All preliminary positive HIV test results must be reported to the Department using form DOH-4159.

Maternal-Newborn test history data are submitted by all birth facilities to the Wadsworth Center on the Newborn Screening Blood Collection Form (DOH-1514). The Wadsworth Center forwards this information to the AIDS Institute weekly for review. On a regular basis, the AIDS Institute receives, reviews and reports aggregate data to all birth facilities. Of special concern in reviewing data are:
  • failures to identify maternal HIV infection, resulting in a missed opportunity to provide therapy to reduce the risk of HIV transmission to the infant;
  • instances when expedited testing was indicated but not done;
  • birth facilities that perform a disproportionate number of expedited tests on infants as compared to mothers.
Data are collected from the Newborn Blood Collection Form (DOH 1514) which is submitted by the birth facility or birth attendant. Weekly reviews are conducted by the AIDS Institute and periodic reports are forwarded to birth facilities.
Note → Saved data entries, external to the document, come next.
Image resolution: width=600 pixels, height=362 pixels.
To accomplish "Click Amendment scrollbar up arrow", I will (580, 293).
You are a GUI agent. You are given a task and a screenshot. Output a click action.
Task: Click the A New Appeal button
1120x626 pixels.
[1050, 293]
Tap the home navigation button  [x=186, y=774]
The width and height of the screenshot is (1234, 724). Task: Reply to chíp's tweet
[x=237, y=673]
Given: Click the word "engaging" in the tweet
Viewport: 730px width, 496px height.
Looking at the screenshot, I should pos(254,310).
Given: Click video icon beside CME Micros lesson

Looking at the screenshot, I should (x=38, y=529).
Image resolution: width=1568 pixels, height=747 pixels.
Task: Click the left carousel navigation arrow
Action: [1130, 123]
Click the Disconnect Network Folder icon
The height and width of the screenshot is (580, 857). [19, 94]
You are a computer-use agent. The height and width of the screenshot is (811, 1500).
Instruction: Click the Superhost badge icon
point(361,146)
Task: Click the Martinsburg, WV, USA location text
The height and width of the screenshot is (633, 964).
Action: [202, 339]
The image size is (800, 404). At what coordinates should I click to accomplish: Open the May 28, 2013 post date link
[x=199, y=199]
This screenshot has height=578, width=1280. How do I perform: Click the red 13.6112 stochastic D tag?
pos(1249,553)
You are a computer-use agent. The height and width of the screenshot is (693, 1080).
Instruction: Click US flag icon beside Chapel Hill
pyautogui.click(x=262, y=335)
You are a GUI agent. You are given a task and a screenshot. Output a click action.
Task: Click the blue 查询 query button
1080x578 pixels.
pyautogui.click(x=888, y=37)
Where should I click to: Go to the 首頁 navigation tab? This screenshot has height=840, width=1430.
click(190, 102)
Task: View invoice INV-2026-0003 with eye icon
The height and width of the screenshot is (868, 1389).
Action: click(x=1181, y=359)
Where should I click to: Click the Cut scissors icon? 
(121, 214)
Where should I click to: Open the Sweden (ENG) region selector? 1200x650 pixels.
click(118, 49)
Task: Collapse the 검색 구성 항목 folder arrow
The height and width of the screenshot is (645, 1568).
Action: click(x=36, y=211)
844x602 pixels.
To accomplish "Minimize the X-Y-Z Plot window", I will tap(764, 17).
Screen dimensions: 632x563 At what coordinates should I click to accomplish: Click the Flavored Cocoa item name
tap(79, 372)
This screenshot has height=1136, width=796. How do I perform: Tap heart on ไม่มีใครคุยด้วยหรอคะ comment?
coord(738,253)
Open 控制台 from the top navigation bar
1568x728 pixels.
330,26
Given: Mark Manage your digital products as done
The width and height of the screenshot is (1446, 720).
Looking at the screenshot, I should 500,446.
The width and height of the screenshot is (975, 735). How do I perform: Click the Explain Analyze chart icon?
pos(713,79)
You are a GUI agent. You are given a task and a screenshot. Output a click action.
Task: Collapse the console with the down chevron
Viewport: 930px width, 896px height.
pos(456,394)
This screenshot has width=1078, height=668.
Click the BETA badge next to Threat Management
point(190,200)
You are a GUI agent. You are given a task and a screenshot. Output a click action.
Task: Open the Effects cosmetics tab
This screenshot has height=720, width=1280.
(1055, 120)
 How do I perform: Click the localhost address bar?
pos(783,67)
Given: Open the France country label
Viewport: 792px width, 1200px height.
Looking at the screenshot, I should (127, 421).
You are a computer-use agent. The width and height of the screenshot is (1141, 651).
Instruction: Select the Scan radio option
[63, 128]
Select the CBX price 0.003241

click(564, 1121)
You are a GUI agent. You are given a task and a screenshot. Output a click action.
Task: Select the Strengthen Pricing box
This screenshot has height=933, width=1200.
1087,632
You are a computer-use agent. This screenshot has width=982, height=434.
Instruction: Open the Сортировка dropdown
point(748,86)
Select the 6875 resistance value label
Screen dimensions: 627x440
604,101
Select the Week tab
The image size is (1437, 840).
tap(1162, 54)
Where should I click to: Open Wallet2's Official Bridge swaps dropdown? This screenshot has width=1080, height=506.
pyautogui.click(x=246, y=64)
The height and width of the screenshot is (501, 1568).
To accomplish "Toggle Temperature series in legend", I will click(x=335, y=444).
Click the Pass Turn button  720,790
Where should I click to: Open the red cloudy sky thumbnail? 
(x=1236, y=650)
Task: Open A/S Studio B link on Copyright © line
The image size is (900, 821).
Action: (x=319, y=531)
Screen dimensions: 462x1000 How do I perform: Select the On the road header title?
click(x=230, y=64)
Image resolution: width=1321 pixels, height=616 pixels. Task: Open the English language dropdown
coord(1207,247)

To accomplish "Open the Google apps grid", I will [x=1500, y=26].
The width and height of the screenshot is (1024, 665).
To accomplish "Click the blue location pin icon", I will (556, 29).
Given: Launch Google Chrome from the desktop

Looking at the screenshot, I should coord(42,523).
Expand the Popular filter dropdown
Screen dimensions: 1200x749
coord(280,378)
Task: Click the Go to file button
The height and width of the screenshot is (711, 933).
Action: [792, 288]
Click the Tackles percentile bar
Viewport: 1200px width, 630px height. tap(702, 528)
When non-compliance or other problems in implementing the expedited testing requirement are identified, Department interventions may include:
  • providing technical assistance by telephone;
  • requesting, reviewing, and offering feedback on rapid quality improvement plans submitted by facility.
  • if requested, reviewing and providing feedback on policies and procedures;
  • scheduling an on site technical assistance visit.

Continued non-compliance, or failure to identify an HIV positive birth may result in:

  • requesting a written plan of correction, and/or
  • issuing a Statement of Deficiency (SOD).

Please note: a SOD is only issued when multiple attempts at technical assistance have failed to bring about compliance and a site visit by the AIDS Institute confirms non-compliance.